Interface element records:
────────────────────
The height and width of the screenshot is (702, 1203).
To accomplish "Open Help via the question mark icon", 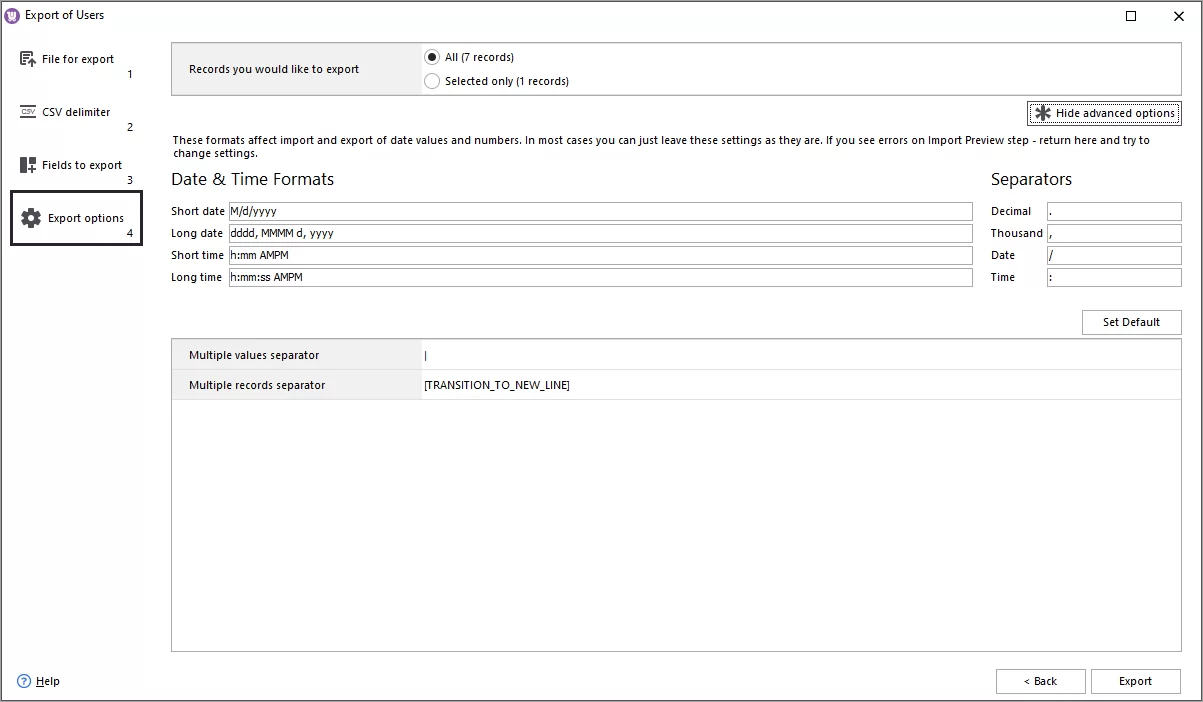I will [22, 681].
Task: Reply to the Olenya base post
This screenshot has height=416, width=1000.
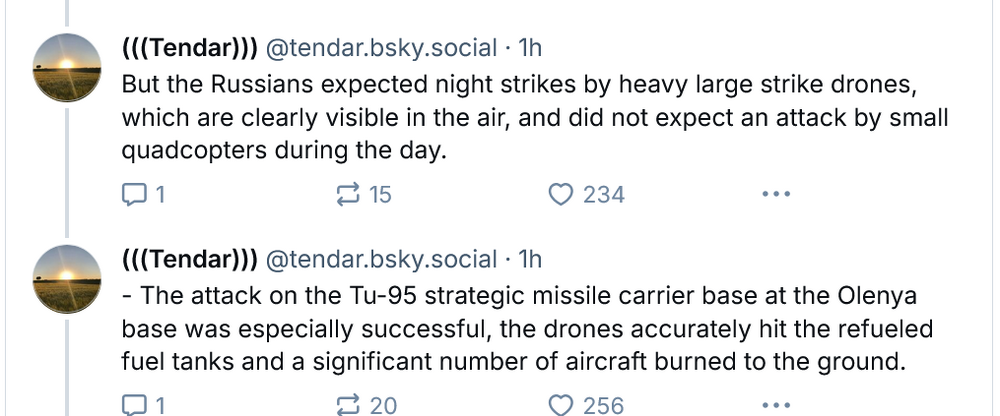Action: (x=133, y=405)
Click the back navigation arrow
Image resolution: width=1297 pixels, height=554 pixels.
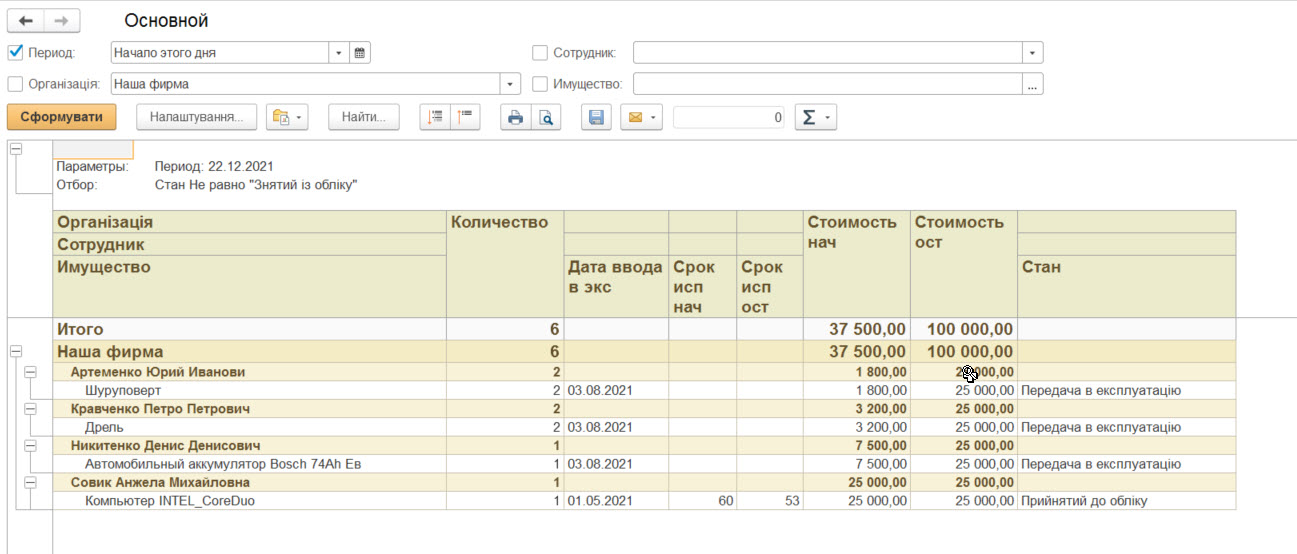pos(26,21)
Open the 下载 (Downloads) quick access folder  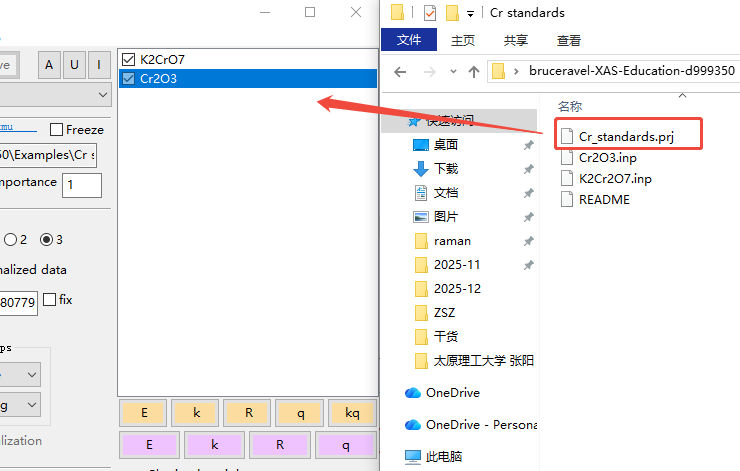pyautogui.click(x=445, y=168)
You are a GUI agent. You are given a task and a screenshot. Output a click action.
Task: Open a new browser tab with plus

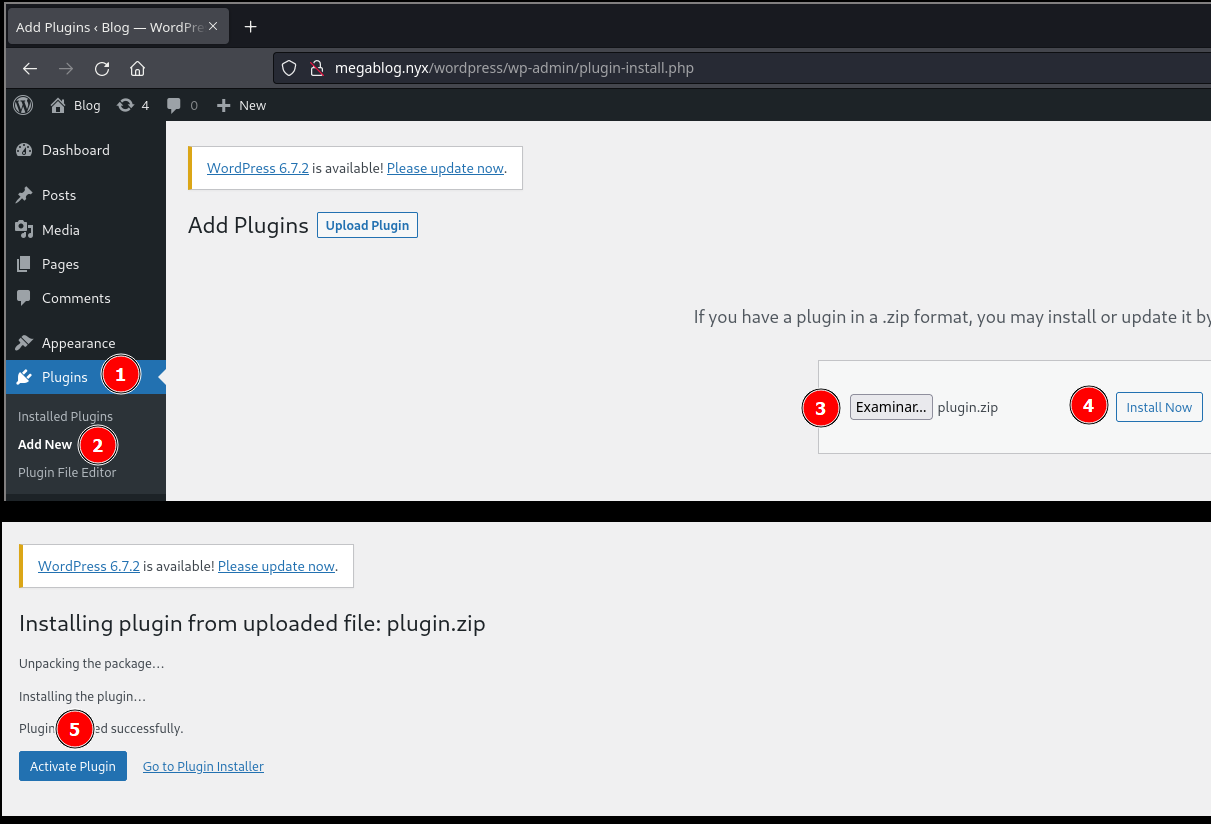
────────────────────
**Directions for this task:**
Show every line of the listing that contains the string "width".

**Complete response:**
The height and width of the screenshot is (702, 1203).
This screenshot has height=416, width=1000.
Image resolution: width=1297 pixels, height=554 pixels.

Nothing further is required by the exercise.